** BEGIN **

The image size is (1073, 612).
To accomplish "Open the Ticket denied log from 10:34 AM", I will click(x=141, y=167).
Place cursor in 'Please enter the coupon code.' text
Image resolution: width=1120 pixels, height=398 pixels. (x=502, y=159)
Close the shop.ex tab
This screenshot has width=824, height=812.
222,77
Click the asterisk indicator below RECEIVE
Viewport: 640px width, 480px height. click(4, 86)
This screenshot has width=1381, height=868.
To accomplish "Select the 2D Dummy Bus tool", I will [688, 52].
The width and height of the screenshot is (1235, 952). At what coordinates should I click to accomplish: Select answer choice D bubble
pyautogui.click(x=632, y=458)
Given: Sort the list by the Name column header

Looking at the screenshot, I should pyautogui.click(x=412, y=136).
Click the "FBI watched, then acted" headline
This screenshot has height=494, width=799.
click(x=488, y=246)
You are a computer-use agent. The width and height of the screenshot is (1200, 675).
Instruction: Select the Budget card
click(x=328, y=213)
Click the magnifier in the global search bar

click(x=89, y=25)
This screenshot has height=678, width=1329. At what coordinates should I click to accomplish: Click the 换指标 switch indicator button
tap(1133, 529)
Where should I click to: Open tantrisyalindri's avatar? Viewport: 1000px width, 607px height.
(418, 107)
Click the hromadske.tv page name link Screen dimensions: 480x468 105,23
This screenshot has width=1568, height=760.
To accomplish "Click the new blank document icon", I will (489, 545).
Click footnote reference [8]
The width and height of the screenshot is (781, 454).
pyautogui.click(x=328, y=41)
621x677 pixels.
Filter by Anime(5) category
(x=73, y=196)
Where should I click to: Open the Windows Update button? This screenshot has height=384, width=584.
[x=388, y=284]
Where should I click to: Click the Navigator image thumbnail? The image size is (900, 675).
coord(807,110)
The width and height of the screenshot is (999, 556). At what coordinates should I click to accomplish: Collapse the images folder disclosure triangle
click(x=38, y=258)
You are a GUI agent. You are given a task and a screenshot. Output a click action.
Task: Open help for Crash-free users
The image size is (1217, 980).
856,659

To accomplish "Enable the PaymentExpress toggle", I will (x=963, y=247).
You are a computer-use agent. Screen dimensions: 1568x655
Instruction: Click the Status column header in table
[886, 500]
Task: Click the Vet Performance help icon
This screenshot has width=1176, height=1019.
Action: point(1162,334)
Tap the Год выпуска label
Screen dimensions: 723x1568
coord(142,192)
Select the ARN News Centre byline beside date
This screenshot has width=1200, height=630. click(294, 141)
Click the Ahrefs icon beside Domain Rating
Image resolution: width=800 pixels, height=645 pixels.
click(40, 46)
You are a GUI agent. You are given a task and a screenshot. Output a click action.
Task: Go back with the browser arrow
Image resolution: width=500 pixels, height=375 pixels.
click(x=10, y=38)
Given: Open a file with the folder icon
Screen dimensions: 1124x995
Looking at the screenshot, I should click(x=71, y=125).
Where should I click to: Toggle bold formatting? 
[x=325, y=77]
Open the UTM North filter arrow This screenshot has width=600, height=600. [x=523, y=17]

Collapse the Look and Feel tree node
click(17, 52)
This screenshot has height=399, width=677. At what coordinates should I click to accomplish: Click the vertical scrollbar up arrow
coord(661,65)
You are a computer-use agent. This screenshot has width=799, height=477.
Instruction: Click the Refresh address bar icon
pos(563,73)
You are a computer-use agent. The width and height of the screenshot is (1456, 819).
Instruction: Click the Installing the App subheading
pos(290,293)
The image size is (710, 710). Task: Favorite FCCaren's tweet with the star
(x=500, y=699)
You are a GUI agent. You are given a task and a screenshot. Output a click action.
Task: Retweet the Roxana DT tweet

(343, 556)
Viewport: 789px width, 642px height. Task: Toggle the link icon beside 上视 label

** END **

Please convert all of the material above into a JSON list of strings, one string per line, leaving out blank lines.

[
  "The image size is (1073, 612).",
  "To accomplish \"Open the Ticket denied log from 10:34 AM\", I will click(x=141, y=167).",
  "Place cursor in 'Please enter the coupon code.' text",
  "Image resolution: width=1120 pixels, height=398 pixels. (x=502, y=159)",
  "Close the shop.ex tab",
  "This screenshot has width=824, height=812.",
  "222,77",
  "Click the asterisk indicator below RECEIVE",
  "Viewport: 640px width, 480px height. click(4, 86)",
  "This screenshot has width=1381, height=868.",
  "To accomplish \"Select the 2D Dummy Bus tool\", I will [688, 52].",
  "The width and height of the screenshot is (1235, 952). At what coordinates should I click to accomplish: Select answer choice D bubble",
  "pyautogui.click(x=632, y=458)",
  "Given: Sort the list by the Name column header",
  "Looking at the screenshot, I should pyautogui.click(x=412, y=136).",
  "Click the \"FBI watched, then acted\" headline",
  "This screenshot has height=494, width=799.",
  "click(x=488, y=246)",
  "You are a computer-use agent. The width and height of the screenshot is (1200, 675).",
  "Instruction: Select the Budget card",
  "click(x=328, y=213)",
  "Click the magnifier in the global search bar",
  "click(x=89, y=25)",
  "This screenshot has height=678, width=1329. At what coordinates should I click to accomplish: Click the 换指标 switch indicator button",
  "tap(1133, 529)",
  "Where should I click to: Open tantrisyalindri's avatar? Viewport: 1000px width, 607px height.",
  "(418, 107)",
  "Click the hromadske.tv page name link Screen dimensions: 480x468 105,23",
  "This screenshot has width=1568, height=760.",
  "To accomplish \"Click the new blank document icon\", I will (489, 545).",
  "Click footnote reference [8]",
  "The width and height of the screenshot is (781, 454).",
  "pyautogui.click(x=328, y=41)",
  "621x677 pixels.",
  "Filter by Anime(5) category",
  "(x=73, y=196)",
  "Where should I click to: Open the Windows Update button? This screenshot has height=384, width=584.",
  "[x=388, y=284]",
  "Where should I click to: Click the Navigator image thumbnail? The image size is (900, 675).",
  "coord(807,110)",
  "The width and height of the screenshot is (999, 556). At what coordinates should I click to accomplish: Collapse the images folder disclosure triangle",
  "click(x=38, y=258)",
  "You are a GUI agent. You are given a task and a screenshot. Output a click action.",
  "Task: Open help for Crash-free users",
  "The image size is (1217, 980).",
  "856,659",
  "To accomplish \"Enable the PaymentExpress toggle\", I will (x=963, y=247).",
  "You are a computer-use agent. Screen dimensions: 1568x655",
  "Instruction: Click the Status column header in table",
  "[886, 500]",
  "Task: Click the Vet Performance help icon",
  "This screenshot has width=1176, height=1019.",
  "Action: point(1162,334)",
  "Tap the Год выпуска label",
  "Screen dimensions: 723x1568",
  "coord(142,192)",
  "Select the ARN News Centre byline beside date",
  "This screenshot has width=1200, height=630. click(294, 141)",
  "Click the Ahrefs icon beside Domain Rating",
  "Image resolution: width=800 pixels, height=645 pixels.",
  "click(40, 46)",
  "You are a GUI agent. You are given a task and a screenshot. Output a click action.",
  "Task: Go back with the browser arrow",
  "Image resolution: width=500 pixels, height=375 pixels.",
  "click(x=10, y=38)",
  "Given: Open a file with the folder icon",
  "Screen dimensions: 1124x995",
  "Looking at the screenshot, I should click(x=71, y=125).",
  "Where should I click to: Toggle bold formatting? ",
  "[x=325, y=77]",
  "Open the UTM North filter arrow This screenshot has width=600, height=600. [x=523, y=17]",
  "Collapse the Look and Feel tree node",
  "click(17, 52)",
  "This screenshot has height=399, width=677. At what coordinates should I click to accomplish: Click the vertical scrollbar up arrow",
  "coord(661,65)",
  "You are a computer-use agent. This screenshot has width=799, height=477.",
  "Instruction: Click the Refresh address bar icon",
  "pos(563,73)",
  "You are a computer-use agent. The width and height of the screenshot is (1456, 819).",
  "Instruction: Click the Installing the App subheading",
  "pos(290,293)",
  "The image size is (710, 710). Task: Favorite FCCaren's tweet with the star",
  "(x=500, y=699)",
  "You are a GUI agent. You are given a task and a screenshot. Output a click action.",
  "Task: Retweet the Roxana DT tweet",
  "(343, 556)",
  "Viewport: 789px width, 642px height. Task: Toggle the link icon beside 上视 label"
]